Large language models (LLMs) are reshaping radiology, but their integration into the reading room is far from straightforward. 2026 ARRS Annual Meeting Categorical Course Director Yee Seng Ng, MD, outlines the most significant barriers to adoption and why the solutions are more complicated than they appear.

Security Slows Adoption

Most widely available LLMs live on proprietary cloud platforms. Sending protected health information (PHI) outside a hospital network creates immediate compliance issues, and current guidelines from major organizations explicitly prohibit using public LLMs for protected patient information. Even if models claim not to store or reuse data, rads cannot verify how patient information is handled, refined, or monetized.

Private Solutions, But Not for All

Institutions can build private LLM instances behind their firewall, but this requires substantial infrastructure, IT support, and vendor partnerships—resources generally limited to large academic centers. Local installations using open-source models (via interfaces such as webUI) avoid cloud exposure but introduce new challenges: maintenance, computing requirements, and accessibility across the department.

Where Is NLP Already Helping?

Even though LLMs aren’t widely used at the point of care, rads are already benefitting from improved natural language processing (NLP) embedded in commercial reporting tools. Examples include:

  • Automated impression generation from narrative text
  • Converting freeform dictation into structured reports
  • Organizing sentences under correct headings

These features accelerate reporting and reduce cognitive load without exposing PHI externally.
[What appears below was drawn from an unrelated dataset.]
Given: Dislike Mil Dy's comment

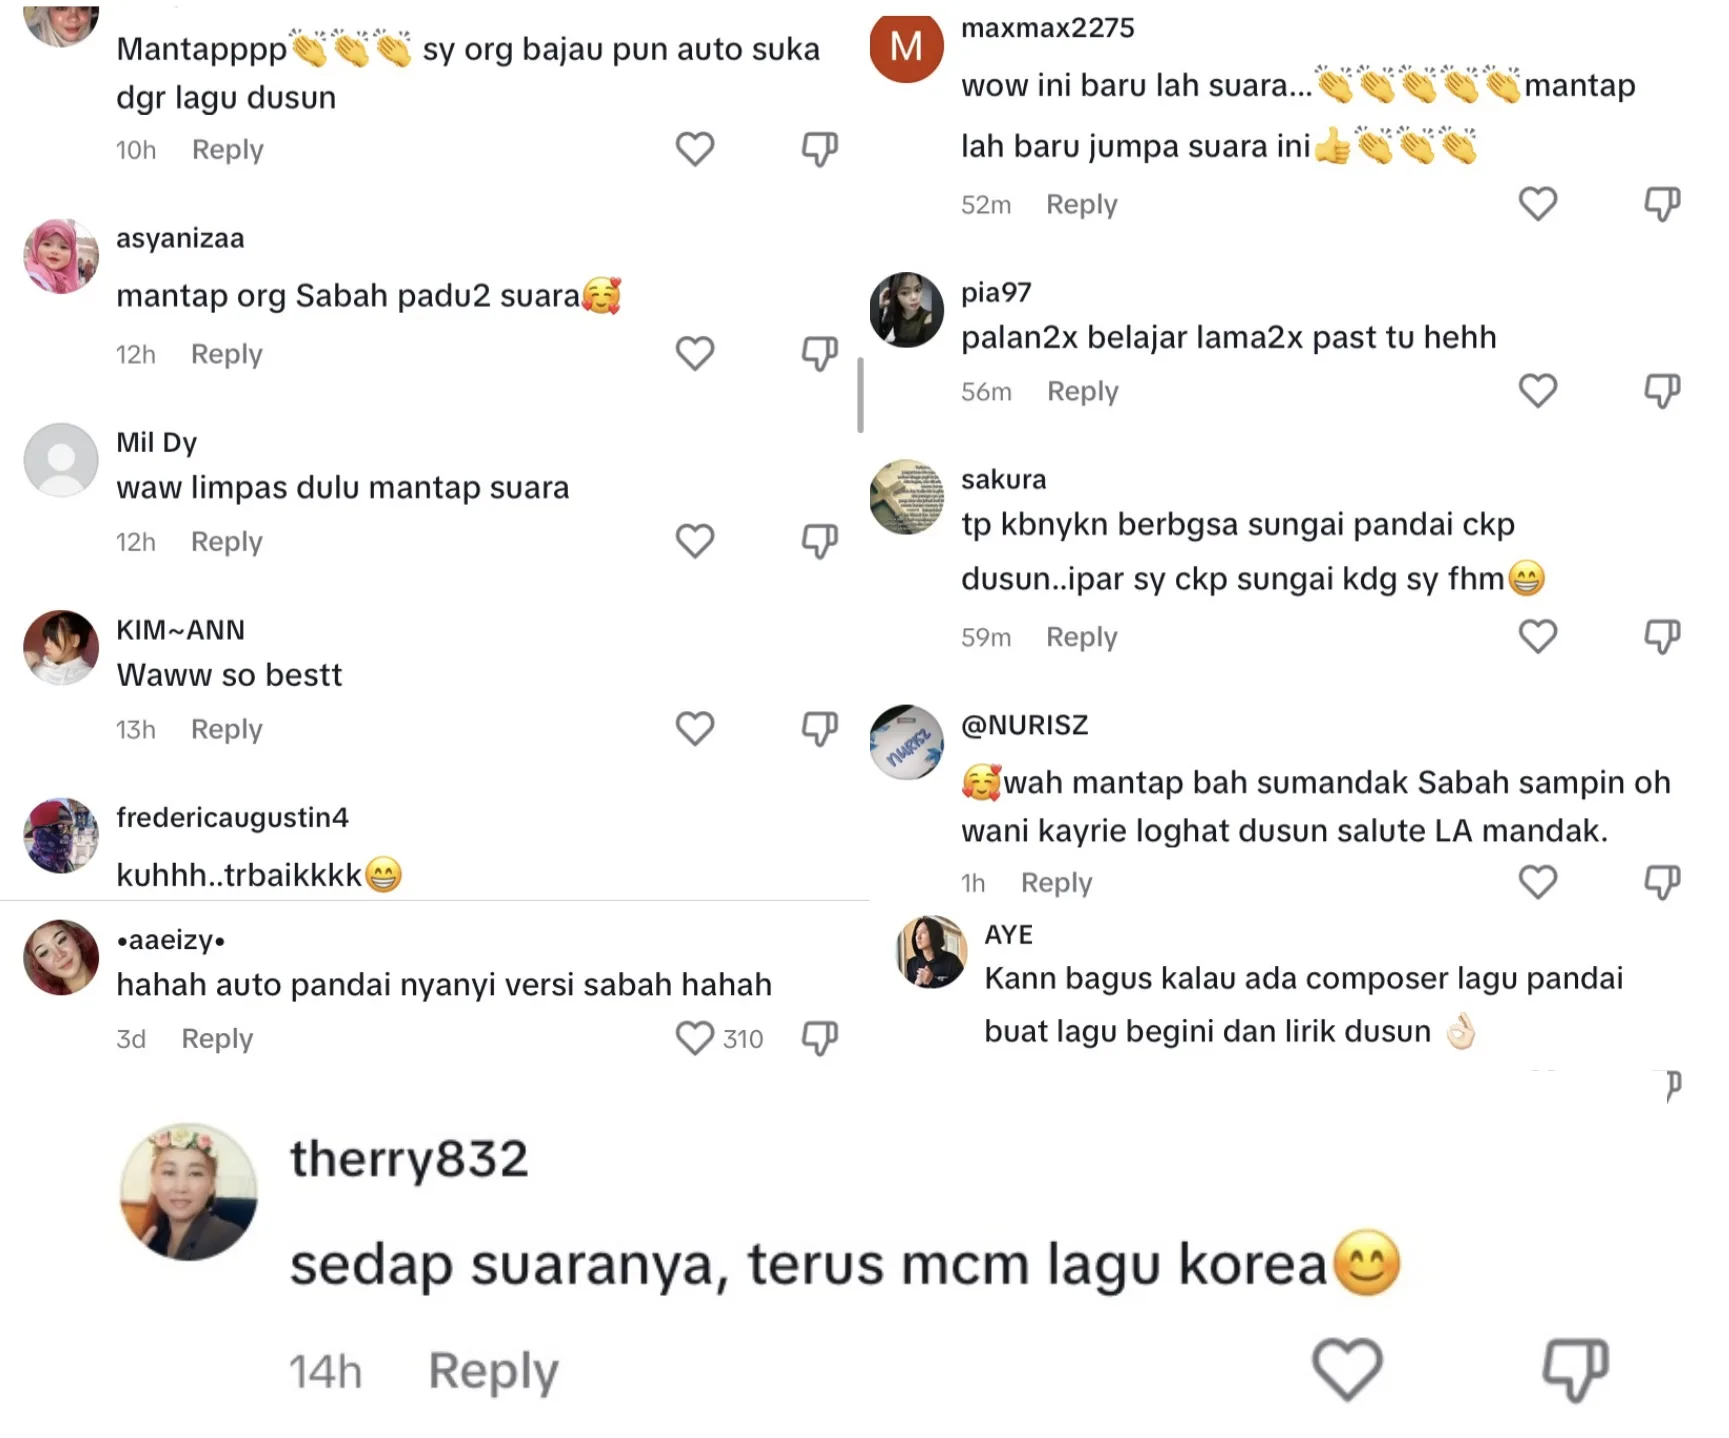Looking at the screenshot, I should [x=819, y=541].
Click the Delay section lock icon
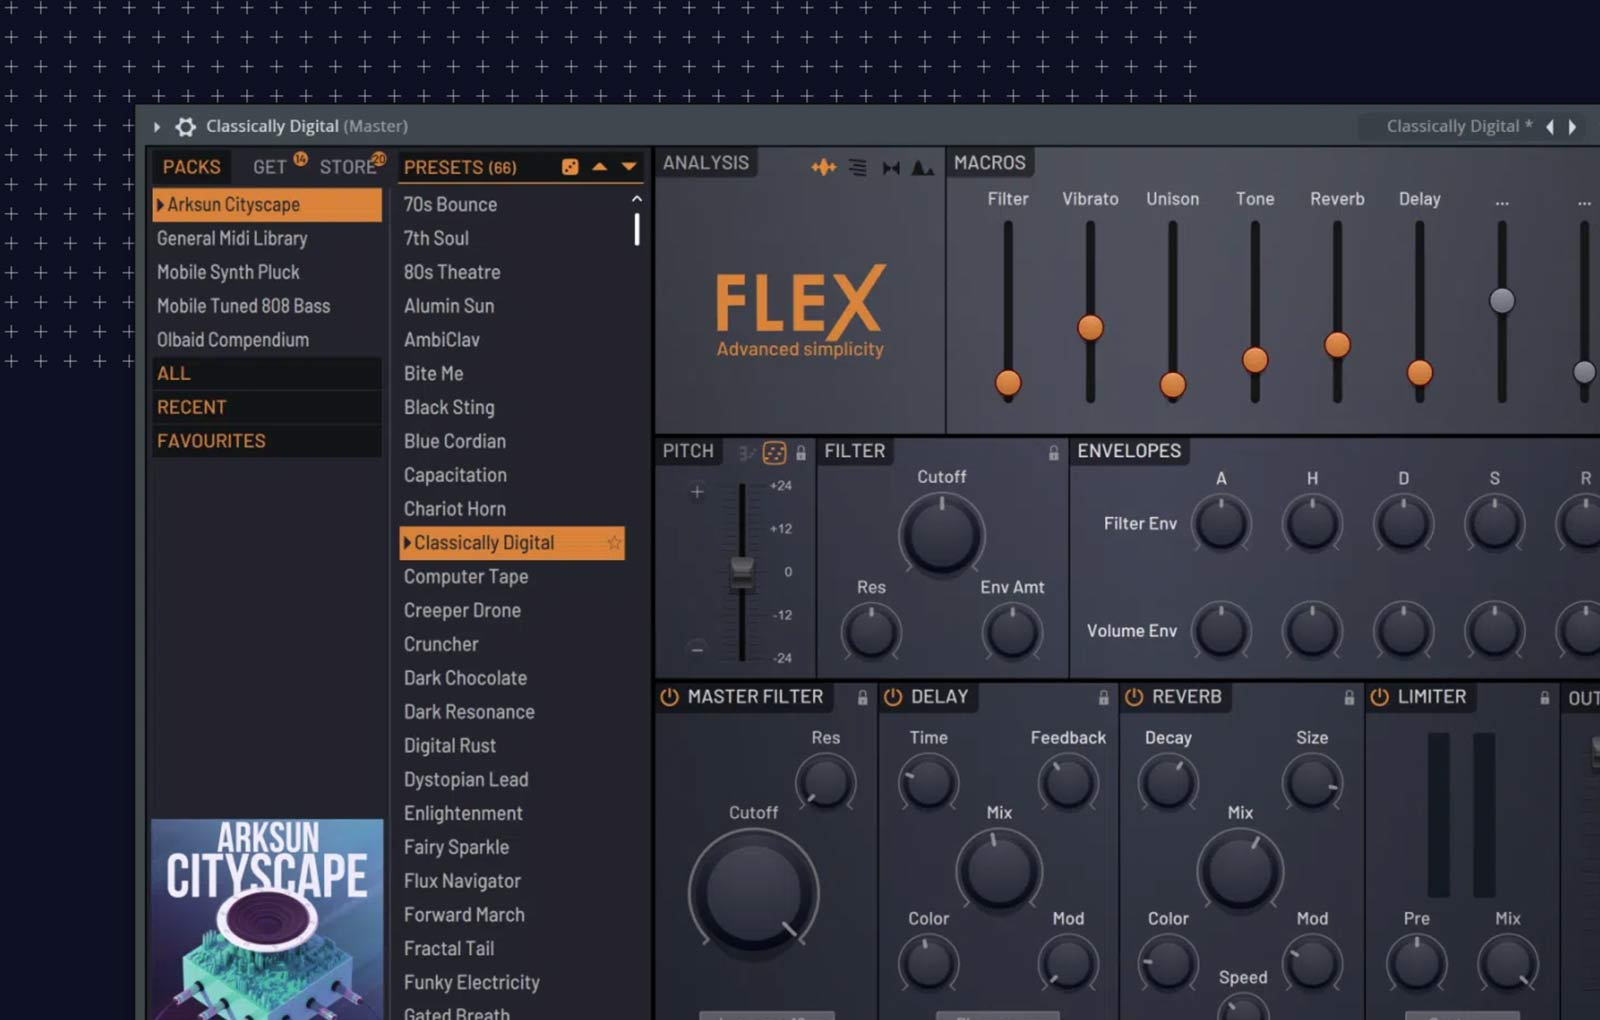This screenshot has width=1600, height=1020. [1103, 698]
Error Prevention Still Matters

Simple NLP tools remain some of the most valuable. PowerScribe’s laterality and gender checks prevent avoidable mistakes that can undermine confidence in a report. Tools that flag mismatched anatomy—such as referencing a prostate in a female patient—provide immediate, low-friction safety nets that rads consistently appreciate.


Bottom Line

Security and workflow realities remain the biggest obstacles to adopting LLMs for radiology reporting. Until private, institution-controlled LLMs become practical and widely available, rads will continue to rely on integrated NLP tools that improve.